In 1962, University of Buffalo merged with the State University of New York (SUNY) system. The Medical School then became the School of Medicine, State University of New York at Buffalo.

Throughout its history, the university has not owned or operated a teaching hospital, but instead has instructed students in affiliated hospitals throughout the city. Today's network of teaching affiliations was formalized in 1983 as the Graduate Medical Dental Education Consortium of Buffalo.

In 2015, the school's name was changed to Jacobs School of Medicine and Biomedical Sciences at the University at Buffalo in response to a $30 million donation by the Jacobs family. The Jacobs family includes Jeremy Jacobs, the owner of the Boston Bruins. Before that, in 1987, the school's name was changed to the School of Medicine and Biomedical Sciences in recognition of the basic sciences underpinning medical knowledge. Today, the school enrolls 180 medical students each year, 133 PhD students, 28 MD/PhD students, 71 master's students and 435 undergraduates.

Currently, the school is located at the Buffalo Niagara Medical Campus/University at Buffalo's downtown campus as of the Spring of 2018.

In 2025, the school partnered with Rochester Institute of Technology (RIT) to offer a pre-admission program to the Jacobs school for eligible RIT students to gain medical training during their undergraduate at RIT.

==Hospital and research affiliations==
UB has affiliations with almost every major hospital in the city of Buffalo for its educational and research objectives. These include:
- Buffalo General Medical Center-Located on the Buffalo Niagara Medical Campus, Buffalo General Medical Center offers a wide spectrum of clinical inpatient and outpatient treatment programs.
- John R. Oishei Children's Hospital-This regional center for specialized pediatric and women's health care has achieved national recognition and is ranked among the top 20 pediatric hospitals in the nation by U.S. News & World Report.
- Millard Fillmore Suburban Hospital- this 200-bed community hospital supports residency training programs in anesthesiology, emergency medicine, general surgery, urology, obstetrics and gynecology, and family practice.
- DeGraff Memorial Hospital-A 70-bed community hospital primarily serving the needs of patients in towns north of Buffalo.
- Erie County Medical Center-This 550-bed medical center serves as a regional center for trauma, burns, rehabilitation and cardiac care.
- Veterans Affairs Western New York Healthcare System-The Buffalo VA Medical Center provides inpatient and outpatient programs. It is the main referral center for cardiac surgery, cardiology and comprehensive cancer care for Western New York and northern Pennsylvania.
- Sisters of Charity Hospital- Buffalo's first hospital and a Designated Stroke Center, Sisters of Charity Hospital serves patients in its inpatient and outpatient facilities.
- Mercy Hospital of Buffalo-Mercy Hospital is a Center of Excellence for Stroke and Cardiac Care.

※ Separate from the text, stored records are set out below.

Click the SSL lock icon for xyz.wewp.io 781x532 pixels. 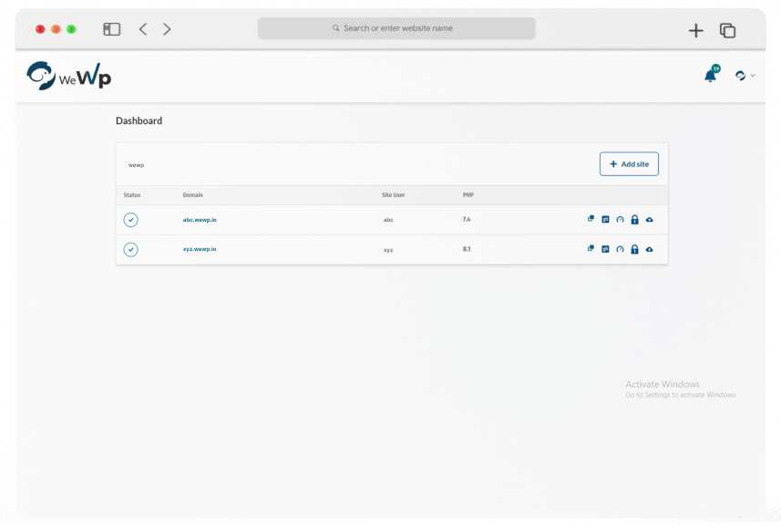[x=634, y=249]
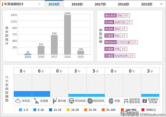Show later model years with right arrow
166x117 pixels.
click(x=161, y=4)
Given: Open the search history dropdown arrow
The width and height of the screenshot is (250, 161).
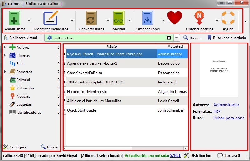Looking at the screenshot, I should 176,38.
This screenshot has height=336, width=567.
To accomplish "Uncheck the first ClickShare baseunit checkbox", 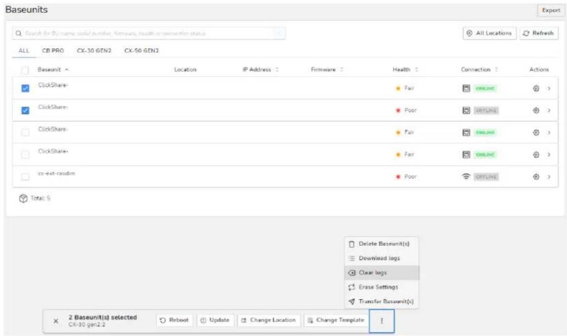I will 25,88.
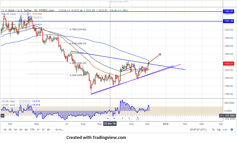
Task: Expand first CCI (50, close) dropdown arrow
Action: [16, 101]
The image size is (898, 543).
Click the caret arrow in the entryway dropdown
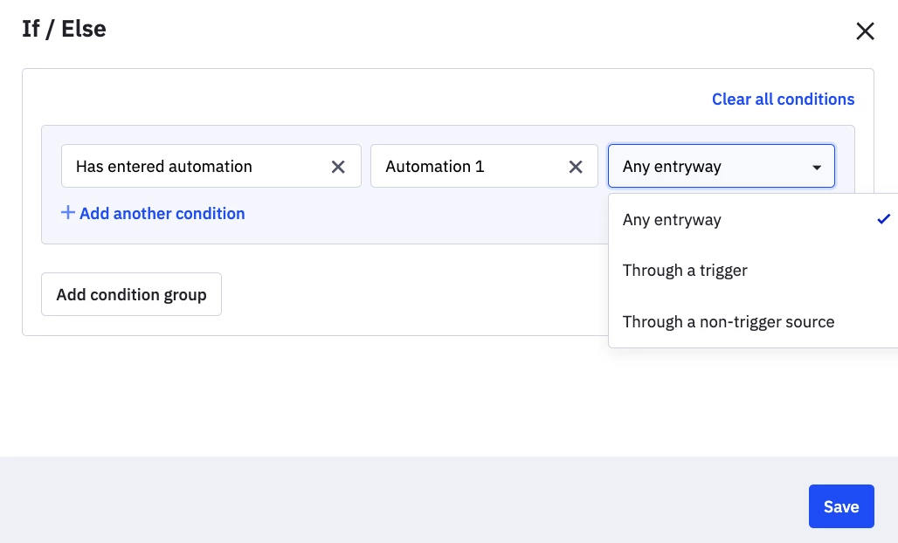(817, 167)
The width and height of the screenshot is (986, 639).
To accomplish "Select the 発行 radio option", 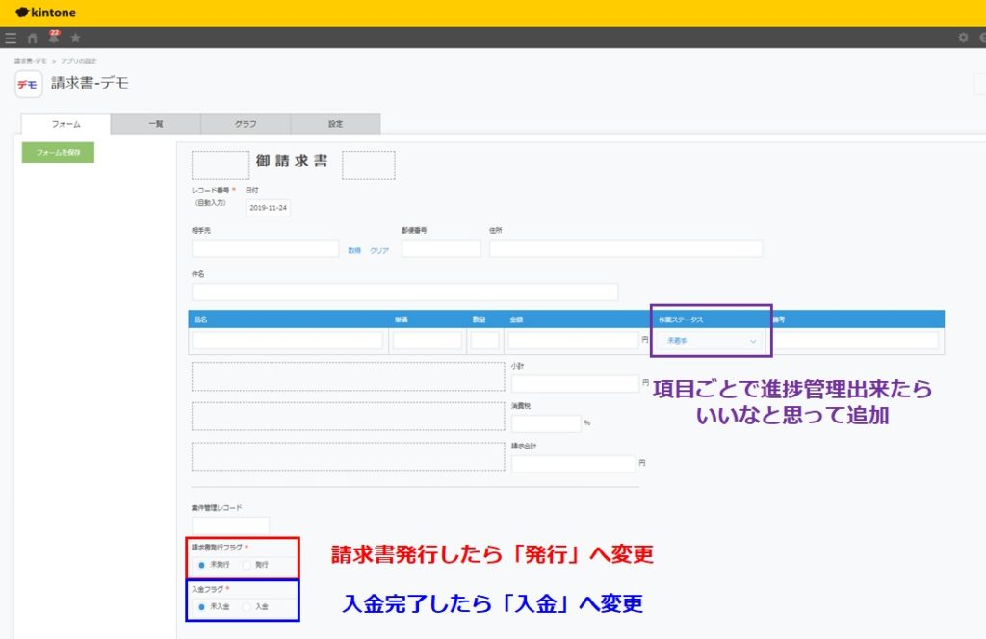I will pos(247,565).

It recently revamped emergency department is a model for emergency health-care treatment.
- Roswell Park Comprehensive Cancer Center - A National Cancer Institute-designated comprehensive cancer center.

==Rankings and selectivity==
U.S. News & World Report ranked the School of Medicine 74th (2022–23) in the Best Research category and 90th (2022–23) in the Primary Care category nationally.

In 2020, the MD program received over 6,100 applications for 182 seats. The incoming class had an average GPA of 3.75 and MCAT score of 512, which is the 85th percentile nationally. Over 87.4% matriculants were NYS residents, the remaining 12.6% were "out of state".